Divorce Mediation

Mediation is the process of discussion and negotiation between two parties who have a dispute. They both get the chance to make their needs and wishes heard vis a vis the dispute and then try to reach a mutually acceptable agreement about its resolution. The mediation process is facilitated by a neutral, uninvolved third party who is trained to manage the discussions and negotiations.

 

FAMSA offers family mediating services which include divorce mediations, post-court mediations and the mediating and drawing up of parenting plans. We offer a co-mediation model facilitated by FAMAC (Family Mediators Association of the Cape) trained and accredited mediators. All mediations are done in accordance with the new Children’s Act.

 

Mediation is a process which can be used to solve different kinds of disputes in relationships.

 

Although the mediator may sometimes offer up suggestions or clarifications to unblock impasses, they make no decisions with regard to the dispute.

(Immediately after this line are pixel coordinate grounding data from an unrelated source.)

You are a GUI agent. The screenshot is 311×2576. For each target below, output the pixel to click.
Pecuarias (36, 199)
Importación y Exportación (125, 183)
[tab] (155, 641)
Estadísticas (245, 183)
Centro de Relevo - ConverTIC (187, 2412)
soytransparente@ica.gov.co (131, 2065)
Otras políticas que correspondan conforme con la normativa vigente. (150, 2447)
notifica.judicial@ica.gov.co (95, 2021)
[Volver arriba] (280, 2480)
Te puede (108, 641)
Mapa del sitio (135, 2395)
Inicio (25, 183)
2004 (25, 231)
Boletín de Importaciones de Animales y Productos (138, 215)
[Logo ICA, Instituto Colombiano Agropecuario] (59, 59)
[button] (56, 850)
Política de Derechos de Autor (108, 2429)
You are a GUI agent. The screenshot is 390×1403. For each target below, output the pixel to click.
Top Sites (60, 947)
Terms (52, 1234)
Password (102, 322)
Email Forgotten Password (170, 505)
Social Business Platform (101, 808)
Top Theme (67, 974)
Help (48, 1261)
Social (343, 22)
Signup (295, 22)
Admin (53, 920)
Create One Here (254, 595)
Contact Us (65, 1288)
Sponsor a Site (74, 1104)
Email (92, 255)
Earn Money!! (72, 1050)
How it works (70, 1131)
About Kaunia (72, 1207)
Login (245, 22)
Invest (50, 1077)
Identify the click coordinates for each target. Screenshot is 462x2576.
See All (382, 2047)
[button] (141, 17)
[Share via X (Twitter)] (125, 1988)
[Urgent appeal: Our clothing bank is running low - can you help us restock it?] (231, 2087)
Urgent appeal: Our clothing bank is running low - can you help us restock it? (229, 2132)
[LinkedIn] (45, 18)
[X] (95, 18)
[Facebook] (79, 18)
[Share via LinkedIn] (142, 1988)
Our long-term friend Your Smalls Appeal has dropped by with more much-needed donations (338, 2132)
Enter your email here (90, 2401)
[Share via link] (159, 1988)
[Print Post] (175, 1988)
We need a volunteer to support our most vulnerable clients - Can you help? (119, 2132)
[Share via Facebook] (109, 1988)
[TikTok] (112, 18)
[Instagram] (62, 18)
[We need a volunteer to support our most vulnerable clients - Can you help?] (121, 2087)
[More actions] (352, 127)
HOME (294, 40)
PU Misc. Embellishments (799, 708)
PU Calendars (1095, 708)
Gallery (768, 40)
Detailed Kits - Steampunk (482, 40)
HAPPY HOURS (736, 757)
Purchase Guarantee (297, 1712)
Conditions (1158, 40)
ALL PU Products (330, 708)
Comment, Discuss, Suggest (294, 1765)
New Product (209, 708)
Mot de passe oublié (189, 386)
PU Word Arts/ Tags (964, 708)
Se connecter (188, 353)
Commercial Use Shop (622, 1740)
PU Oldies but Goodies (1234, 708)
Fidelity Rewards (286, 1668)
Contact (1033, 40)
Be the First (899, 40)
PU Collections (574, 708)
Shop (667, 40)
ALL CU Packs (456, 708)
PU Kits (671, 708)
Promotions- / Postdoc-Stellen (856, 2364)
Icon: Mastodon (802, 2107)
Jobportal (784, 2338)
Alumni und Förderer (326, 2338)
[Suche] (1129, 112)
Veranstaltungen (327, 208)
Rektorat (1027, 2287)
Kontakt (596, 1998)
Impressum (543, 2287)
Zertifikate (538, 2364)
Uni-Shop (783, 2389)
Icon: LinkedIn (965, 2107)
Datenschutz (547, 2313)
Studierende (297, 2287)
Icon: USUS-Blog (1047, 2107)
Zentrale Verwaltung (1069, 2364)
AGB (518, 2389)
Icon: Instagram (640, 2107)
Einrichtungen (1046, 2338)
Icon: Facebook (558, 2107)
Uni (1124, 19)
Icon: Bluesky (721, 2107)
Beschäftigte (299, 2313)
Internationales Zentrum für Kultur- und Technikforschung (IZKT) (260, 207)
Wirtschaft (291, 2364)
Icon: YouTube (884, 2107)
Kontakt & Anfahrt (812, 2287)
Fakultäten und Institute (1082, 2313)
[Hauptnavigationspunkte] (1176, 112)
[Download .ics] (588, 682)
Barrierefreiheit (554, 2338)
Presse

Their task is to facilitate the discussions and negotiations between the disputing parties and not to influence the outcome in any way.

 

FAQ about mediation

Who can use mediation?

You and a member/s of your family have a problem and need to discuss a particular issue.

 

Some examples of how mediation can be used:

  • You and your spouse wish to divorce but don’t know how to go about it. 
  • You are already divorced but issues have arisen about the children which you need to discuss but can't because whenever you try to discuss things the two of you end up arguing and threatening one another.
  • You can never have a decent discussion with your teenage child.
  • You need to discuss things with your elderly parents but don’t know where to start. 
  • You and your partner were never married but need to discuss co-parenting now that you are splitting up - the new Children's Act requires that you formulate a parenting plan.

 

What happens in mediation?

  • Each party gets the opportunity to tell their 'side of the story' and detail their needs in the resolution of the problem.
  • The mediator will listen carefully and feedback their understanding of the problem and the parties' needs.
  • They also try to identify obstacles to the resolution of the problem.
  • The mediator facilitates a conversation between the parties that will lead to a better understanding of
    • what the problem is
    • how each party sees it
    • what is hindering a resolution
    • what can help a resolution and what options they have and
    • ultimately the resolution itself

 

Advantages of mediation:

  • Parties get to communicate face to face with the help of a trained and experienced uninvolved mediator and the process of mediation itself promotes ongoing communication. 
  • The mediation process is emotionally less draining than litigation as the mediator tries to help the parties move towards a resolution of their conflict and structure a healthy way forward instead of each working through a lawyer to punish and hurt one another.
  • The mediation process can be far less costly than the legal one and far more constructive as the parties can communicate openly and collaborate instead of each working separately through their respective lawyers.